● Data extract:
□ □ □

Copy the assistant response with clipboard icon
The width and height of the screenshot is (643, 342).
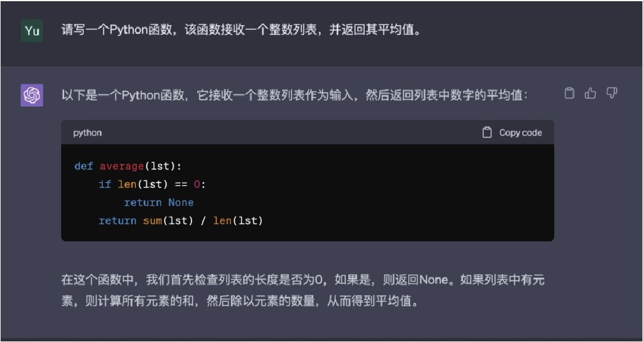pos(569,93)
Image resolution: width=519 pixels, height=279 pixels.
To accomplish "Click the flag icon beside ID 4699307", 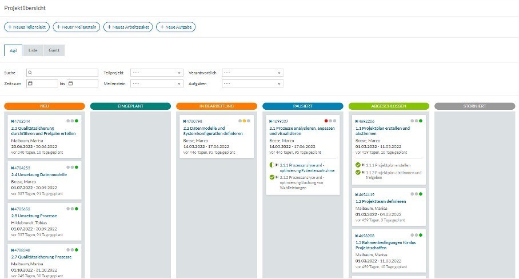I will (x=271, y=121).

□ □ □

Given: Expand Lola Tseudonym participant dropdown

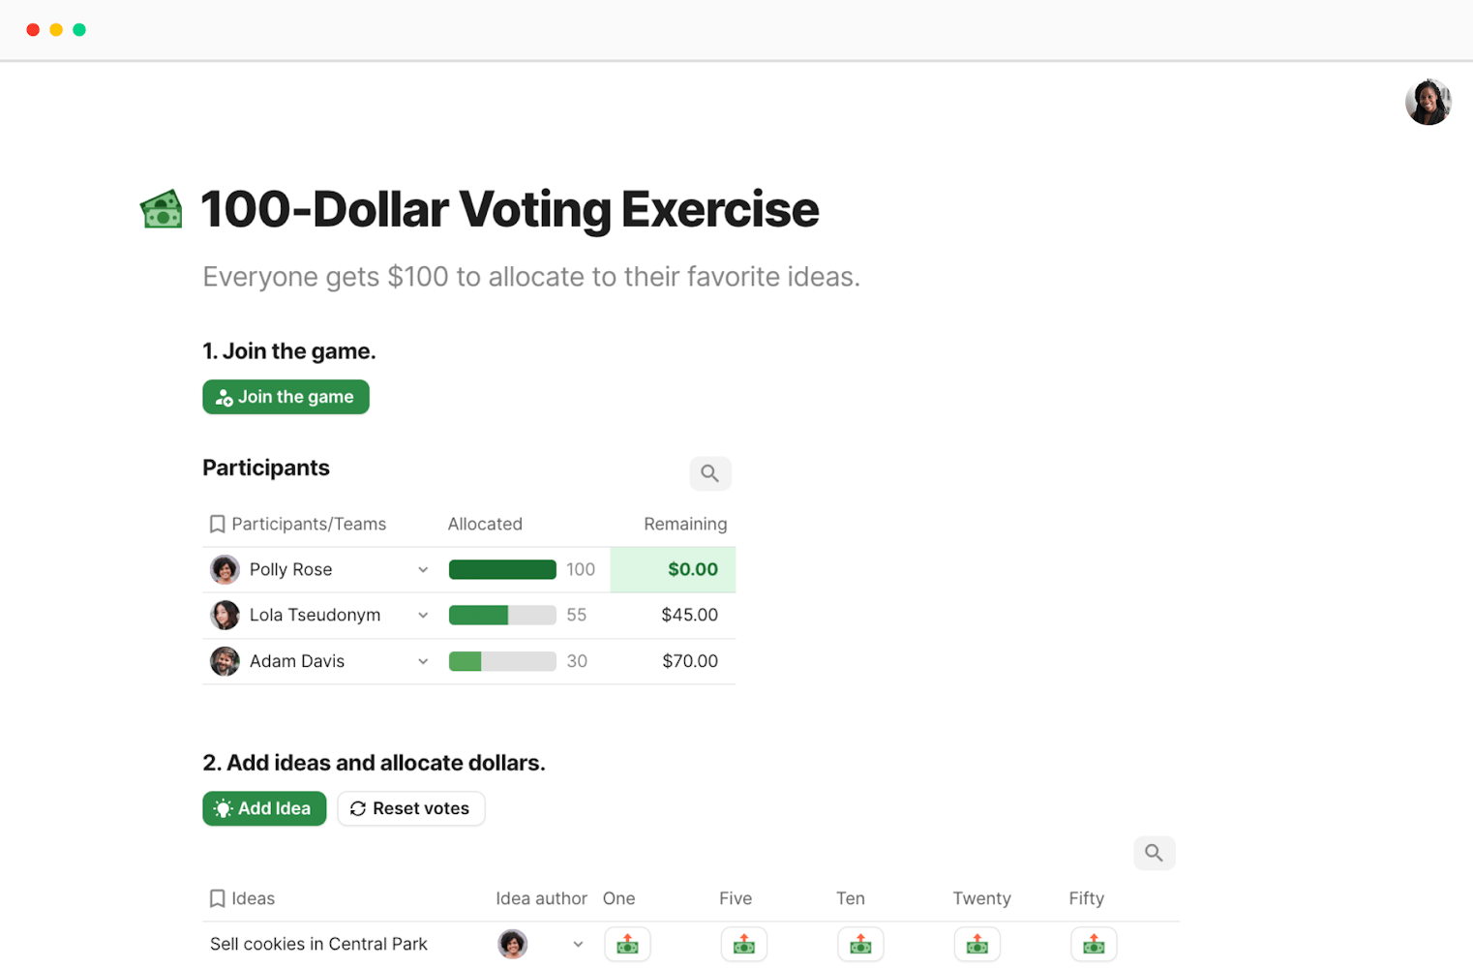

□ □ □

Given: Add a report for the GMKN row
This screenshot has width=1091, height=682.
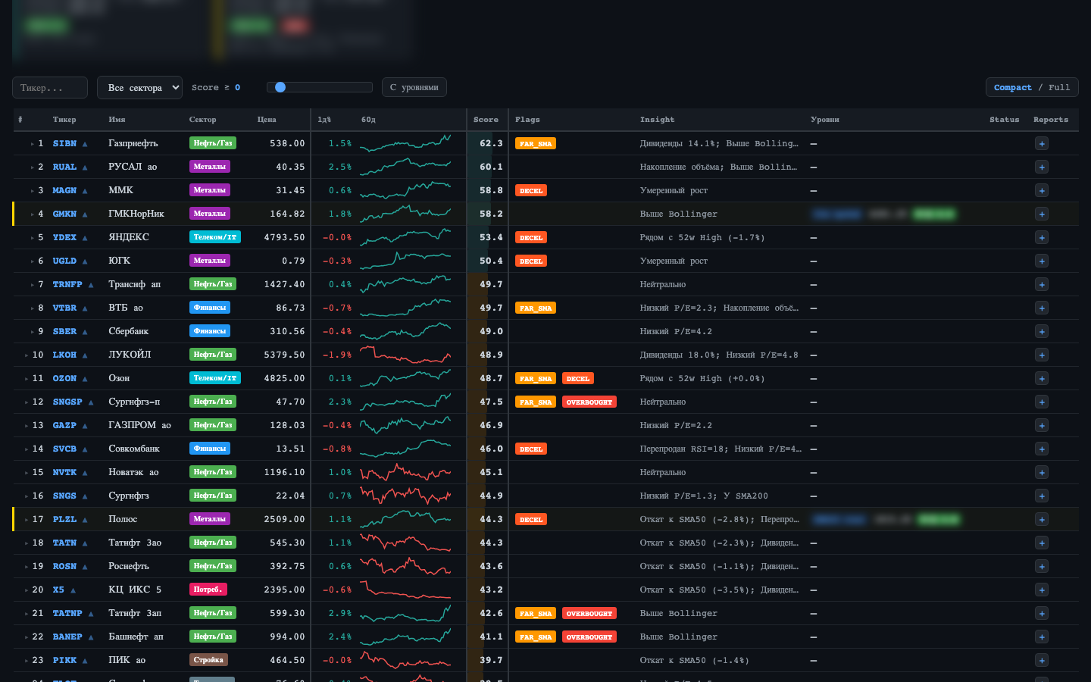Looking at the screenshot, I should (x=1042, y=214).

□ □ □

● Work order: Where in the entries does the word "Given" occur? Copy out each line that has it.

● Exercise result:
Given: Expand Lola Tseudonym participant dropdown
Given: Add a report for the GMKN row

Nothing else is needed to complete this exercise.